▶ MATERIAL PROVIDED
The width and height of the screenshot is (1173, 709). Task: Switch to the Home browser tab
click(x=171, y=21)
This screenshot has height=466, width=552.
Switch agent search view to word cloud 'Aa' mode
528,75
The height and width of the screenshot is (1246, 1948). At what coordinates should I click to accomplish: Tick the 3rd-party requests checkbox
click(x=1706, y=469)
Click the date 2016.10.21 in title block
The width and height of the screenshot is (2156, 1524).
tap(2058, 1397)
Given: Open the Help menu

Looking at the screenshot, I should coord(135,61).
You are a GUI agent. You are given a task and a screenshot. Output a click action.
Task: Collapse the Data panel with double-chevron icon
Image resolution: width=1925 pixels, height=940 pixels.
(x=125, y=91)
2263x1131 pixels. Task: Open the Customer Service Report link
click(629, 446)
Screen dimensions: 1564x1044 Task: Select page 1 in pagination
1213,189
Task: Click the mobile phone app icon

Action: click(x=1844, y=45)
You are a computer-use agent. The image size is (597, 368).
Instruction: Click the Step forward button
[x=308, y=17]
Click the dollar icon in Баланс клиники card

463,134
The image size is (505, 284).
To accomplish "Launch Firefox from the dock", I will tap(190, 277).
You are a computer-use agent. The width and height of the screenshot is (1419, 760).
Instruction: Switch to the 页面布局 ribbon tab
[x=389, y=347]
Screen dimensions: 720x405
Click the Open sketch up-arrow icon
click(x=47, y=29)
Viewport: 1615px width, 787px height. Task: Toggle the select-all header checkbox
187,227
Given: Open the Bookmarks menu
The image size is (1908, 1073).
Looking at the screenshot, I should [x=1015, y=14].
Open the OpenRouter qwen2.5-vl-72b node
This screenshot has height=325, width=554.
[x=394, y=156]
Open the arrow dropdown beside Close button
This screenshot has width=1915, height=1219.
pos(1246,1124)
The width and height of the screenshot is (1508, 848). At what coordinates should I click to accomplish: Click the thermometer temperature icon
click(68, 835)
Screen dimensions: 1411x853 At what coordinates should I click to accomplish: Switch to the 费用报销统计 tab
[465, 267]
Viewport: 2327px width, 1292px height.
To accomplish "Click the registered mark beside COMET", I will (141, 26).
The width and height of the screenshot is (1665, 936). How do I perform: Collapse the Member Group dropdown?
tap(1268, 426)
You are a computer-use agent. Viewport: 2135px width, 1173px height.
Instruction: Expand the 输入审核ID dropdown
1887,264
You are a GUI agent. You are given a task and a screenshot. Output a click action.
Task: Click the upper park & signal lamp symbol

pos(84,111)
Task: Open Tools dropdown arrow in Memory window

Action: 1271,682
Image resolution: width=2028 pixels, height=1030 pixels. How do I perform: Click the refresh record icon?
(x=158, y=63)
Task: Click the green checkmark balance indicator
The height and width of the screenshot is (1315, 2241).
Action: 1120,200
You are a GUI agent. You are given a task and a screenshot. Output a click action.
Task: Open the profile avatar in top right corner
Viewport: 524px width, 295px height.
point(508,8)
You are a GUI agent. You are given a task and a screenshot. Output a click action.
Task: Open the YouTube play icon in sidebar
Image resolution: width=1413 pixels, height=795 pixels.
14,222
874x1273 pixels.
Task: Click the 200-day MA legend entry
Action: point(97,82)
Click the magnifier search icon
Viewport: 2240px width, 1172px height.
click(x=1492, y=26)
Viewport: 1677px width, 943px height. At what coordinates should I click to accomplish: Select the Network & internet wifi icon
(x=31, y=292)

▶ PROMPT
Transcribe every line of the records, keeping each one exact.

▶ ANSWER BELOW
The width and height of the screenshot is (1173, 709). Task: Switch to the Home browser tab
click(x=171, y=21)
This screenshot has height=466, width=552.
Switch agent search view to word cloud 'Aa' mode
528,75
The height and width of the screenshot is (1246, 1948). At what coordinates should I click to accomplish: Tick the 3rd-party requests checkbox
click(x=1706, y=469)
Click the date 2016.10.21 in title block
The width and height of the screenshot is (2156, 1524).
tap(2058, 1397)
Given: Open the Help menu

Looking at the screenshot, I should coord(135,61).
You are a GUI agent. You are given a task and a screenshot. Output a click action.
Task: Collapse the Data panel with double-chevron icon
Image resolution: width=1925 pixels, height=940 pixels.
(x=125, y=91)
2263x1131 pixels. Task: Open the Customer Service Report link
click(629, 446)
Screen dimensions: 1564x1044 Task: Select page 1 in pagination
1213,189
Task: Click the mobile phone app icon

Action: click(x=1844, y=45)
You are a computer-use agent. The image size is (597, 368).
Instruction: Click the Step forward button
[x=308, y=17]
Click the dollar icon in Баланс клиники card

463,134
The image size is (505, 284).
To accomplish "Launch Firefox from the dock", I will tap(190, 277).
You are a computer-use agent. The width and height of the screenshot is (1419, 760).
Instruction: Switch to the 页面布局 ribbon tab
[x=389, y=347]
Screen dimensions: 720x405
Click the Open sketch up-arrow icon
click(x=47, y=29)
Viewport: 1615px width, 787px height. Task: Toggle the select-all header checkbox
187,227
Given: Open the Bookmarks menu
The image size is (1908, 1073).
Looking at the screenshot, I should [x=1015, y=14].
Open the OpenRouter qwen2.5-vl-72b node
This screenshot has height=325, width=554.
[x=394, y=156]
Open the arrow dropdown beside Close button
This screenshot has width=1915, height=1219.
pos(1246,1124)
The width and height of the screenshot is (1508, 848). At what coordinates should I click to accomplish: Click the thermometer temperature icon
click(68, 835)
Screen dimensions: 1411x853 At what coordinates should I click to accomplish: Switch to the 费用报销统计 tab
[465, 267]
Viewport: 2327px width, 1292px height.
To accomplish "Click the registered mark beside COMET", I will (141, 26).
The width and height of the screenshot is (1665, 936). How do I perform: Collapse the Member Group dropdown?
tap(1268, 426)
You are a computer-use agent. Viewport: 2135px width, 1173px height.
Instruction: Expand the 输入审核ID dropdown
1887,264
You are a GUI agent. You are given a task and a screenshot. Output a click action.
Task: Click the upper park & signal lamp symbol

pos(84,111)
Task: Open Tools dropdown arrow in Memory window

Action: 1271,682
Image resolution: width=2028 pixels, height=1030 pixels. How do I perform: Click the refresh record icon?
(x=158, y=63)
Task: Click the green checkmark balance indicator
The height and width of the screenshot is (1315, 2241).
Action: 1120,200
You are a GUI agent. You are given a task and a screenshot. Output a click action.
Task: Open the profile avatar in top right corner
Viewport: 524px width, 295px height.
point(508,8)
You are a GUI agent. You are given a task and a screenshot. Output a click action.
Task: Open the YouTube play icon in sidebar
Image resolution: width=1413 pixels, height=795 pixels.
14,222
874x1273 pixels.
Task: Click the 200-day MA legend entry
Action: point(97,82)
Click the magnifier search icon
Viewport: 2240px width, 1172px height.
click(x=1492, y=26)
Viewport: 1677px width, 943px height. At what coordinates should I click to accomplish: Select the Network & internet wifi icon
(x=31, y=292)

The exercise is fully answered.